WORK TO BE COMPLETED - Continue the passage on TTIP, cheap labor, and investor power from the point where it stops.

PAGE EXCERPT -
++++++++++

Similarly, food processing companies, suppliers of outsourced social care and other low-wage employers routinely import cheap labour from eastern Europe because locally available staff are too much trouble to employ. UK unemployment remains stuck around two million and there is relentless downward pressure on wages because the improved working conditions, wages and training required in a tight labour market can be avoided in this way.

This free market challenge to the conditions of labour is a key issue in the TTIP debate. E.U. negotiators believe that the proposed treaty will cut the price of goods to consumers by increasing competition between producers. Competition, however, forces down wages, which means that the main beneficiaries of unrestricted trade are not worker-consumers but investors.

The capacity of big business to exploit open markets explains why the main focus of opposition to TTIP has been on its provisions for ISDS - Investor-State Dispute Settlement - which allows international investors to sidestep normal legal processes, using secretive arbitration to challenge government decisions that could damage their commercial interests. The banking crisis and its aftermath have taught people to distrust footloose international capital; the 50,000 or so British people who signed up to oppose the ISDS provisions of TTIP did so because they have discovered the hard way that human social interests and those of corporate investors rarely coincide.

++++++++++

DATA PROVIDED -
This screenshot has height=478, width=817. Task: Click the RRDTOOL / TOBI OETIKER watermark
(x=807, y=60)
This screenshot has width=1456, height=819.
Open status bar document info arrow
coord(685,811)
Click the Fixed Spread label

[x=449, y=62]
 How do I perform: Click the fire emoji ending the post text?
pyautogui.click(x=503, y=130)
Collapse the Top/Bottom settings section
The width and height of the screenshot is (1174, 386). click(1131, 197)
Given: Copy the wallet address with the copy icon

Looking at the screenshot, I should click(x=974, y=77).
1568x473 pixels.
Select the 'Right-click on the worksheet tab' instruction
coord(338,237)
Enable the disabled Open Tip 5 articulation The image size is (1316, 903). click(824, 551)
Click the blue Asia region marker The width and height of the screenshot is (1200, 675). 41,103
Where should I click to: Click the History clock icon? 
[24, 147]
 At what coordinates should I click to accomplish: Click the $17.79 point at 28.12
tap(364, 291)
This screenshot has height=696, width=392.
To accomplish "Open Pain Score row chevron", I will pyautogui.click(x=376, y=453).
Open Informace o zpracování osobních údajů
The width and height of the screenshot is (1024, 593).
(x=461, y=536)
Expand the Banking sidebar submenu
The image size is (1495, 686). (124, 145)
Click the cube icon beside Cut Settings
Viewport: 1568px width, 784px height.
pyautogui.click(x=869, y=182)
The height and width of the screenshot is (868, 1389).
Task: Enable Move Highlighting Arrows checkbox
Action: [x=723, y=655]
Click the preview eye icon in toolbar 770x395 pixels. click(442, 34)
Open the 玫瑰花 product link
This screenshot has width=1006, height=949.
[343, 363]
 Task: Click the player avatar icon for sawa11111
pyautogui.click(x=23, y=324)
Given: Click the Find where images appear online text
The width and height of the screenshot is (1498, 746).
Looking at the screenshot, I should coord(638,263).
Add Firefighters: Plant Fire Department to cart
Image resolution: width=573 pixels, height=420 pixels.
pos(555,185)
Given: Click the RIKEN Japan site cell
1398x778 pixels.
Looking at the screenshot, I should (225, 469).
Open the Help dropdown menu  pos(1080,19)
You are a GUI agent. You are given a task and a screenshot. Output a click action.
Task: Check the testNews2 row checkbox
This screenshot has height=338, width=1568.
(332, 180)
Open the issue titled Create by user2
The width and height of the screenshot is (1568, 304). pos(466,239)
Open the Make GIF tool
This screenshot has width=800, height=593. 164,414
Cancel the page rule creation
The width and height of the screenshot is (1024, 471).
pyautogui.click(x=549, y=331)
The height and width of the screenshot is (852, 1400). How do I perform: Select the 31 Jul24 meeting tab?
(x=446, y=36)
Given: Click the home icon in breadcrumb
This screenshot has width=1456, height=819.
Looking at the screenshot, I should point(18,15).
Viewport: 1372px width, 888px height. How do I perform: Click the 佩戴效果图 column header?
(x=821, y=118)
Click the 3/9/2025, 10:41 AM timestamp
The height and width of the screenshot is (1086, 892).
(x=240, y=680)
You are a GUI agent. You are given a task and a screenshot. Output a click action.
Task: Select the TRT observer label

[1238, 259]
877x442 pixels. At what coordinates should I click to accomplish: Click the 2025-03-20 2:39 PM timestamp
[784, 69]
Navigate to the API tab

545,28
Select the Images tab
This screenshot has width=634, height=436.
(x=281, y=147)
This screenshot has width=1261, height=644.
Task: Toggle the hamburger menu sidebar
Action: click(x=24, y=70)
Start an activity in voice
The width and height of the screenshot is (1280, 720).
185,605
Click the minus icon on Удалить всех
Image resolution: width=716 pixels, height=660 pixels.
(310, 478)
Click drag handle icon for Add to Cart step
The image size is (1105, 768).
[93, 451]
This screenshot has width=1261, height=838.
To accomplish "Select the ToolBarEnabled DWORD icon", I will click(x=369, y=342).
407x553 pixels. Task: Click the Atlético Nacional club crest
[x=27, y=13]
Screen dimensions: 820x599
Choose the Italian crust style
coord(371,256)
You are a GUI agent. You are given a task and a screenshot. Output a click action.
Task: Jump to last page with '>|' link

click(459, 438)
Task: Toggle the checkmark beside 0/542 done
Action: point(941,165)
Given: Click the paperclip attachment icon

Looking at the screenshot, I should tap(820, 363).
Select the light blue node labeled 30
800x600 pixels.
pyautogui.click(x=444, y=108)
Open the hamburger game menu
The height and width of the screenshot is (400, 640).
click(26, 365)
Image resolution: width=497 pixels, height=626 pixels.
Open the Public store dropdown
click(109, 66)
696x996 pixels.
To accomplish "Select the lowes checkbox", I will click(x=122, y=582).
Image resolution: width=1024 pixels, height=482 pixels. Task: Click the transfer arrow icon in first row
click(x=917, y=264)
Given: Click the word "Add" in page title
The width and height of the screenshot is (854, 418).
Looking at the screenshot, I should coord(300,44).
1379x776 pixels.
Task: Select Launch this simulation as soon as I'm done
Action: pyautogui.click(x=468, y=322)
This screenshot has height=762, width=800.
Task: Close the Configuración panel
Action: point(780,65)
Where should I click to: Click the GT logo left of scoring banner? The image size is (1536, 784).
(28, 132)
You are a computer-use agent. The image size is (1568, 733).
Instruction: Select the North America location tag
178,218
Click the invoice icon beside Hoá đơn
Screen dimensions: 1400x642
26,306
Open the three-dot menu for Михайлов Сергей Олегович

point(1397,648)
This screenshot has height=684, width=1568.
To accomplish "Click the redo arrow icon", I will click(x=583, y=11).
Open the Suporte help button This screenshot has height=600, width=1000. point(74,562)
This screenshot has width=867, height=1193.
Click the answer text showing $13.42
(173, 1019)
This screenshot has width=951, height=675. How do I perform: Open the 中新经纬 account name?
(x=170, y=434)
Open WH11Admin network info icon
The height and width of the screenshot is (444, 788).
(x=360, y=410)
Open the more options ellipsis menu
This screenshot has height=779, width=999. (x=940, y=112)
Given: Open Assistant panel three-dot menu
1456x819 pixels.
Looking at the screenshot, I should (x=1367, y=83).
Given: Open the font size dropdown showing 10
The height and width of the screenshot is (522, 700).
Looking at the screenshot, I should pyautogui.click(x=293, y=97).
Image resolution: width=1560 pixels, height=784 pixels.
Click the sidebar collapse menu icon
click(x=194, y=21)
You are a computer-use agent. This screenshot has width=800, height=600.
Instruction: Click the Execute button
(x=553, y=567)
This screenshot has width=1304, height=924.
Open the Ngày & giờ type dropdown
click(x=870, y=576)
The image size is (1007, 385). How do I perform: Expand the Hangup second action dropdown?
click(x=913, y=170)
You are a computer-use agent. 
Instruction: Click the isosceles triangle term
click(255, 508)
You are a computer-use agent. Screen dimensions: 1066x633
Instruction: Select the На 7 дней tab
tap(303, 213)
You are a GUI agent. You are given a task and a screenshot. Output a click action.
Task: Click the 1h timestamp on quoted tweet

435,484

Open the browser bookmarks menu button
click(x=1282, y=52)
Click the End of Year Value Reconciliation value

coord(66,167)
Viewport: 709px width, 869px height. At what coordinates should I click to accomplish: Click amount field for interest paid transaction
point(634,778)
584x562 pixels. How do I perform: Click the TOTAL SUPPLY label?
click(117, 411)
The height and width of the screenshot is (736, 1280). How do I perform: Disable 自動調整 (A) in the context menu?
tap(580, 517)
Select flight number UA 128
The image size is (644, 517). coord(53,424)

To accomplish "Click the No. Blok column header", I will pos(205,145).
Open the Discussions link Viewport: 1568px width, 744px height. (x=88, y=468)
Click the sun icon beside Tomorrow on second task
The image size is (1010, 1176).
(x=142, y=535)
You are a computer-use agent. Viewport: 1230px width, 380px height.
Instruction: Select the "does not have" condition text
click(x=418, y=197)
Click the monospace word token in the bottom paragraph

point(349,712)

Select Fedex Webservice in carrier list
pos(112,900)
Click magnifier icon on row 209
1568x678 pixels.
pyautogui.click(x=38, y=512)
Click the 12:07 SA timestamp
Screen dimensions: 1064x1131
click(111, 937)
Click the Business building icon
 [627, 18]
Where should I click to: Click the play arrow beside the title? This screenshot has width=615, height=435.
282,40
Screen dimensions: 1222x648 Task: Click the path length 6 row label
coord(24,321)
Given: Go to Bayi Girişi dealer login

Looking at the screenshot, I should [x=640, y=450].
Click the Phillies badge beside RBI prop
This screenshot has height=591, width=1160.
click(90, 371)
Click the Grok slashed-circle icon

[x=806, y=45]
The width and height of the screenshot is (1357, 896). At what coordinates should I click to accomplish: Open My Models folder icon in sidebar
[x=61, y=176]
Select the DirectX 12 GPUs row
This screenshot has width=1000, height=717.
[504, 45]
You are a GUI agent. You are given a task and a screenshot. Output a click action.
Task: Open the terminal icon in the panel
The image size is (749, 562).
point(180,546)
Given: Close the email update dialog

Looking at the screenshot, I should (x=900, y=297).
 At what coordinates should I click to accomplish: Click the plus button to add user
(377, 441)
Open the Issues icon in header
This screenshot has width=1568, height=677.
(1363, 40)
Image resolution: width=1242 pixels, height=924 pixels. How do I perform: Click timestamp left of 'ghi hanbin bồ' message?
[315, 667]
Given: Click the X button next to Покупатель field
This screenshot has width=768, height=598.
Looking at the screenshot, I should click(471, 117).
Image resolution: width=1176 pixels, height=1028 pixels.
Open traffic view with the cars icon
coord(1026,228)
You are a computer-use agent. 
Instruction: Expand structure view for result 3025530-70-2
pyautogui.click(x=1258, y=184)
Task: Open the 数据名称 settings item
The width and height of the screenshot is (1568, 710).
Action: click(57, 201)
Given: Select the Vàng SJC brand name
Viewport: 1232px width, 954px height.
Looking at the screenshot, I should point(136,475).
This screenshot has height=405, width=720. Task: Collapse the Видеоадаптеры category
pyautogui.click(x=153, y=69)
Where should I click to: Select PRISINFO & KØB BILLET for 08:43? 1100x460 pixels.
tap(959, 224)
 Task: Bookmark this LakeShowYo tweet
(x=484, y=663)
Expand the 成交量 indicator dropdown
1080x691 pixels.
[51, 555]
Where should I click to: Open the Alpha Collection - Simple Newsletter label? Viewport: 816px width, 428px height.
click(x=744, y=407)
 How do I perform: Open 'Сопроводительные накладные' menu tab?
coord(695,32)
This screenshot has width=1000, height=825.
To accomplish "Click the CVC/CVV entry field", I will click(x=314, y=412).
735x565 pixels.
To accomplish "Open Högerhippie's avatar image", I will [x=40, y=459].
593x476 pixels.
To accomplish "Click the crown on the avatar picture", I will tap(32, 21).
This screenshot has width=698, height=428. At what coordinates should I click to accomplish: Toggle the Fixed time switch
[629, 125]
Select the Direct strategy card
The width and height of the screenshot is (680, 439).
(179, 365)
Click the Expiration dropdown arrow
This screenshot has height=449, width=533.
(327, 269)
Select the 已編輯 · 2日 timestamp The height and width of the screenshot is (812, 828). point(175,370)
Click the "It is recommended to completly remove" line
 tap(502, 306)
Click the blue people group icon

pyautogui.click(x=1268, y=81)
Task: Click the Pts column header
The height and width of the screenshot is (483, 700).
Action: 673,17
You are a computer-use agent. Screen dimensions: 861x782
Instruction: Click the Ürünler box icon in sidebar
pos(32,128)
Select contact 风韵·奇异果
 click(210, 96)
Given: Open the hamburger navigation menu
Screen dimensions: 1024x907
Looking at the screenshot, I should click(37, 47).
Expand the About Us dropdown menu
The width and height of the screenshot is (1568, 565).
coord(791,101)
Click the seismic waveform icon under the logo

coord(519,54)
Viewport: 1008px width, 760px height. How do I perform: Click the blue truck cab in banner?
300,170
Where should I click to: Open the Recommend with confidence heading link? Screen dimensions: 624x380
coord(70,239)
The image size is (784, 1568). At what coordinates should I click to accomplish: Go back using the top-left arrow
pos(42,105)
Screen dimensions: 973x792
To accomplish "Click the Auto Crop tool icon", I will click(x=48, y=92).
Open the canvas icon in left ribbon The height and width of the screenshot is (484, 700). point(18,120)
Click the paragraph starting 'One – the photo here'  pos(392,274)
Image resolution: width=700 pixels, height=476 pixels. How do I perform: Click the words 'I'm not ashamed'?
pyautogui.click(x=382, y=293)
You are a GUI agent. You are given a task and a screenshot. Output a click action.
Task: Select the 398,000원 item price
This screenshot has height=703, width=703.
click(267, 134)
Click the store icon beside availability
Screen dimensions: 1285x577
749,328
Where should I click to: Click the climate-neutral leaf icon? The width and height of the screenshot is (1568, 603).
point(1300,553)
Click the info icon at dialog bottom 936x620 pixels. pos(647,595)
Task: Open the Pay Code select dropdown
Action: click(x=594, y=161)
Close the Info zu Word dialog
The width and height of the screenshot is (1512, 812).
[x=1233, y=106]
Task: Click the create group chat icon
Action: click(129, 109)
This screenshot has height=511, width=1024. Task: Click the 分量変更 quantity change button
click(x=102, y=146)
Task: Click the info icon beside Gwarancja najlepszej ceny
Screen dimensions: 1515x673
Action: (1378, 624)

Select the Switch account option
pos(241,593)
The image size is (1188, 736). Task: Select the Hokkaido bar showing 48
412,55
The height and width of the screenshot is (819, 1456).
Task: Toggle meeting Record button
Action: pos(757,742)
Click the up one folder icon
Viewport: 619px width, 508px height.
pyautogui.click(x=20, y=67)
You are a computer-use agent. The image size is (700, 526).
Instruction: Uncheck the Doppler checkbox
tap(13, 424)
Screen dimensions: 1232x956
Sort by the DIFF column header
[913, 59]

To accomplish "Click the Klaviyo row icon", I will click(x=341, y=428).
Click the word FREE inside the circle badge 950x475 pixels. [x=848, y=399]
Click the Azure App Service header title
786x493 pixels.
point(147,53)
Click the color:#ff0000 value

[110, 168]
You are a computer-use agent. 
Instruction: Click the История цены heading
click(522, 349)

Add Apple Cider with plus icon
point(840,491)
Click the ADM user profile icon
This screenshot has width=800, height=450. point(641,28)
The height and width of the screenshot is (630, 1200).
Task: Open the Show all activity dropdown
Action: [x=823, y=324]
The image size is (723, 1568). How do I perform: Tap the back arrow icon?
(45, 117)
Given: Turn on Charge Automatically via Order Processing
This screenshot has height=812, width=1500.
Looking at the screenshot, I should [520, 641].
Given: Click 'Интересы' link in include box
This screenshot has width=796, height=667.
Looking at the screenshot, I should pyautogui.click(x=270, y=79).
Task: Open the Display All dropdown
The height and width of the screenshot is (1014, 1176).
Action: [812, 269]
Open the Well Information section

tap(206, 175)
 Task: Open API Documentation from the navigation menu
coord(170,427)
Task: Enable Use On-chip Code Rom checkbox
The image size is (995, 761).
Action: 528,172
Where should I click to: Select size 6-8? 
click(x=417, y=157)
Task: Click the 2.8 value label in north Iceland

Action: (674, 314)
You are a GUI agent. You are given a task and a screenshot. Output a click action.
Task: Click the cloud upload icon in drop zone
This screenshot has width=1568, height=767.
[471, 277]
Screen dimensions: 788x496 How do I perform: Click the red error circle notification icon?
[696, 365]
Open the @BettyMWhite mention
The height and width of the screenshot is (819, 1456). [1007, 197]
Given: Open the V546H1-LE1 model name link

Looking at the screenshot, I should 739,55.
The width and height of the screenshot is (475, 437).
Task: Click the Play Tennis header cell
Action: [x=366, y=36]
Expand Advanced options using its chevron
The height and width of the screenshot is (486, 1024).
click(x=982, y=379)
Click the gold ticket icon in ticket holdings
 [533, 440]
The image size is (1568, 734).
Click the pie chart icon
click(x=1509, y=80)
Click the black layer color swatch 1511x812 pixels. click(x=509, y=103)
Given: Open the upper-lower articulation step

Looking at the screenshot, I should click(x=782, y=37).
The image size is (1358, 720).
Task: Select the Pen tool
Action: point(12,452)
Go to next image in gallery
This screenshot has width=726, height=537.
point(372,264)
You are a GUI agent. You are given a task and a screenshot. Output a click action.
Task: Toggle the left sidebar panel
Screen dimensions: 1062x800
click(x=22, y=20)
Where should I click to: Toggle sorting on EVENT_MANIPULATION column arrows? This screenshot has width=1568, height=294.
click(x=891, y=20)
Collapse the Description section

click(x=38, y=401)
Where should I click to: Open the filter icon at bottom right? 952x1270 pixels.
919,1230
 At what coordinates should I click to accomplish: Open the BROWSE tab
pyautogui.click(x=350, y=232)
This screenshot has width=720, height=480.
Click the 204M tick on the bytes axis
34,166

++++++++++

RESPONSE BELOW -
Therein lies the heart of the problem. Politicians have fallen into the habit of talking about "business" as if there is no distinction to be made between small and medium-sized enterprises that pump the life-blood of the real economy, and the vast banks, brokerages and multi-national companies that seek to drain that blood into the deposits of their clients and shareholders.

This distinction is between production and extraction. Production means creating new, useful wealth through skill, ingenuity and entrepreneurship. Extraction means deriving wealth from the ownership of assets. This may be literal extraction, such as oil or minerals, but it applies more broadly to the right to extract profit that the ownership of any asset confers.

With productive activity, human input is the ingredient that adds value. It could be as minimal as the exchange of pleasantries that turns a purchase into a rewarding social interaction, or as significant as the performance of life saving surgery. It could be the nurturing of a crop, or the making of a garment or household object. Investment may be necessary to liberate such human potential, but it is not sufficient. The essence of production work lie in a person's work.

With extractive activity, the reverse is the case. Here, the wealth already exists, and the investment represents the ownership of it. Often the wealth can be extracted without meaningful human intervention, as digits flickering across a dealing room screen. Where human input is necessary, it is treated by investors as a cost to be minimised. The lower that cost, the greater the wealth that can be extracted from a given investment.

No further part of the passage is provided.